Fragmento de lectura:
══════════
Por John Gapper
Li Feifei, una operaria fabril migrante de 19 años, originaria de la provincia china de Hubei, sueña con convertirse en diseñadora de vestuario.
A Li, con quien hablé la semana pasada en la planta de Fuji Xerox en el distrito Longhua de Shenzhen, se le ocurrió la idea de asistir a una escuela de modas y cambiar empleo viendo televisión. “Cuando vi mujeres hermosas en dramas, pensé en que podrían usar ropa que yo hiciera y diseñara”, cuenta.
De noche en Shenzhen, la mayor ciudad de migrantes de China, multitudes de mujeres jóvenes caminan del brazo, comprando en boutiques. No es difícil ver porqué a Li le gustaría dejar Fuji Xerox, pese a su fama como una de las fábricas más humanas de la ciudad, por ese mundo. Sería un gran salto adelante.
El presidente Barack Obama delineó el jueves sus planes para hacer frente al desempleo en Estados Unidos, incluyendo más gasto en infraestructura (de la cual China ya tiene en abundancia). Pero Li es un símbolo de la crisis del empleo en China. Abunda el trabajo para migrantes en la dinámica economía, pero sus ambiciones y frustraciones crecen aún más rápido que sus recompensas. El problema de China es menos inmediato que el de EEUU, pero igual de obstinado. Para aliviar el descontento de sus 145 millones de migrante, no sólo debe reestructurar su economía y reformar su sistema local de residencia, sino también relajar el control del Partido Comunista sobre los recursos financieros. Pese a las referencias en el decimosegundo plan quinquenal a crear una sociedad más armoniosa, ha esquivado el desafío.
Visitando el Delta del Río Perla en Guangdong estos días, me di cuenta de que China es víctima de su propio éxito. Hace una generación, animó a los trabajadores rurales a migrar temporalmente a las ciudades costeras, confiados en que podrían trabajar por algunos años, ahorrar dinero y volver a casa para construir una vivienda en la aldea.
La generación de migrantes de Li ya no tiene que sacar a sus familias de la pobreza. No quieren ir a casa dócilmente, habiendo hecho su tarea, sino buscar una nueva vida en la ciudad.
El problema es que la mayoría no puede. Están sometidos al sistema hukou de residencia local, que los excluye de beneficios sociales como educación pública y pensiones en sus ciudades anfitrionas. También están siendo alejados por la inundación de riqueza en las ciudades costeras: el precio de los departamentos en Guangzhou ha subido 50% en dos años.
══════════
Material proporcionado:

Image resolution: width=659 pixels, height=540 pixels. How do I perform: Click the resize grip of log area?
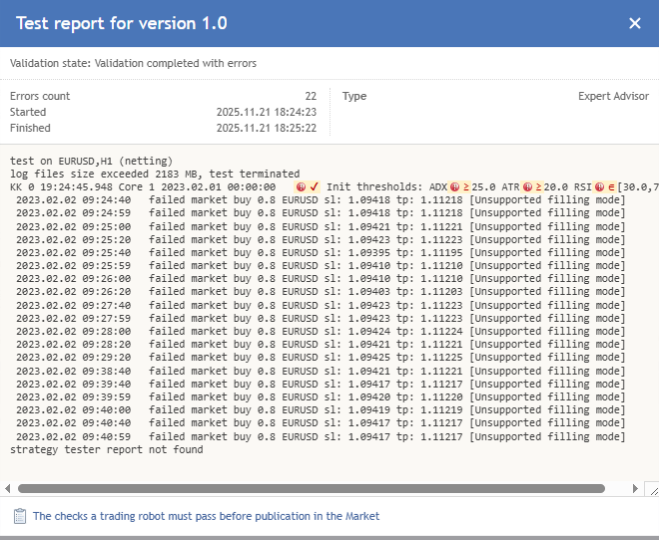pyautogui.click(x=651, y=489)
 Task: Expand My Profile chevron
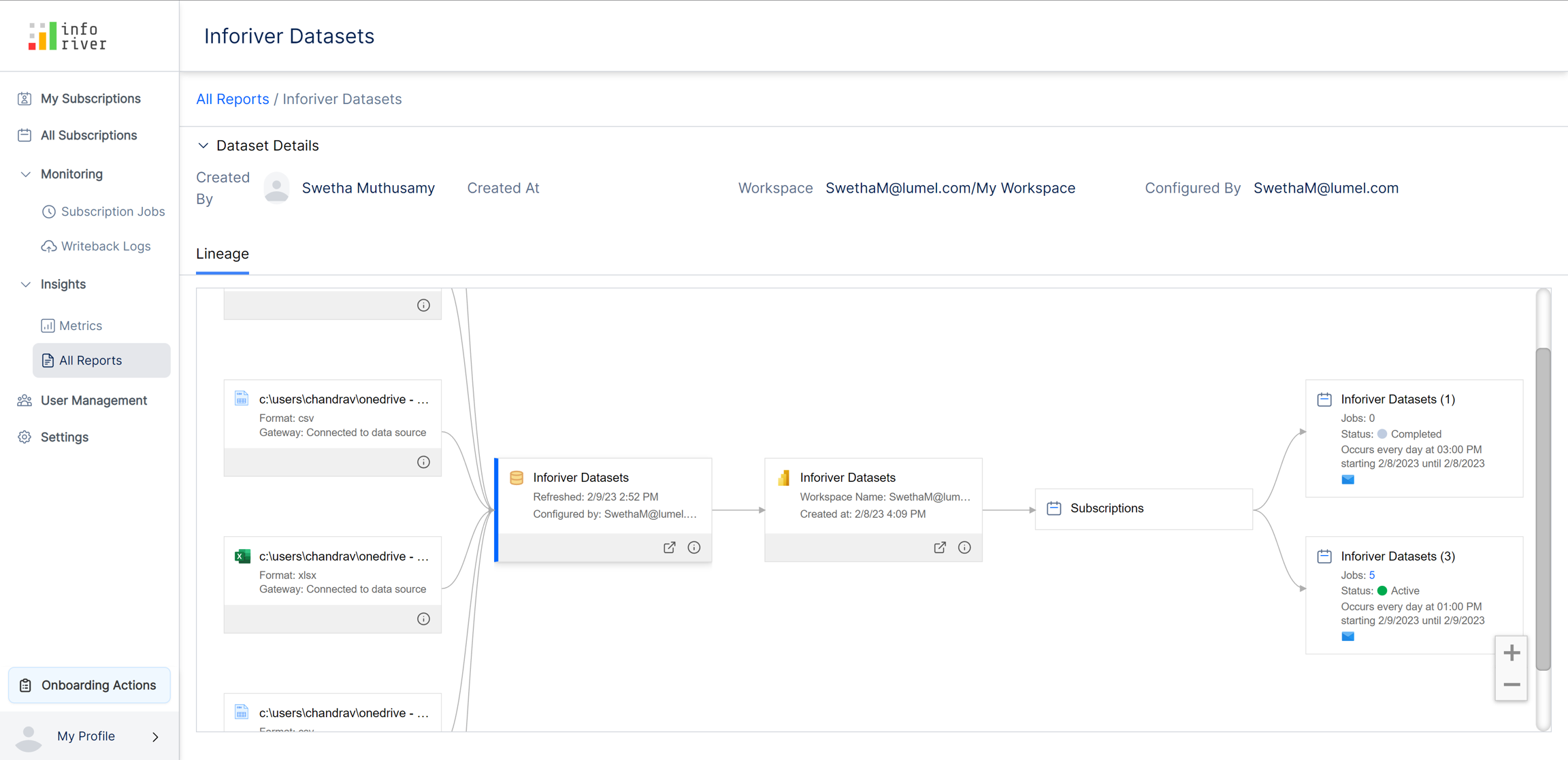click(x=156, y=736)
══════════
Tarea breve A:
Según el fragmento sobre los trabajadores migrantes chinos, ¿cuánto ha subido el precio de los departamentos en Guangzhou y en qué plazo?
Tarea breve B:
Transcribe del fragmento sobre los trabajadores migrantes chinos el pasaje que empieza en "De noche en" y termina en "gran salto adelante.".
Tarea breve C:
Resume en dos oraciones el fragmento sobre los trabajadores migrantes chinos.

Respuesta A:
Ha subido un 50% en dos años.

Respuesta B:
De noche en Shenzhen, la mayor ciudad de migrantes de China, multitudes de mujeres jóvenes caminan del brazo, comprando en boutiques. No es difícil ver porqué a Li le gustaría dejar Fuji Xerox, pese a su fama como una de las fábricas más humanas de la ciudad, por ese mundo. Sería un gran salto adelante.

Respuesta C:
Li Feifei, una operaria migrante de 19 años originaria de Hubei que trabaja en la planta de Fuji Xerox en Shenzhen, sueña con ser diseñadora de vestuario y es un símbolo de la crisis del empleo en China, donde los migrantes de su generación ya no quieren volver a casa sino buscar una nueva vida en la ciudad. La mayoría no puede lograrlo, porque el sistema hukou los excluye de beneficios sociales como la educación pública y las pensiones, y porque la riqueza de las ciudades costeras los aleja con alzas como el 50% en dos años del precio de los departamentos en Guangzhou.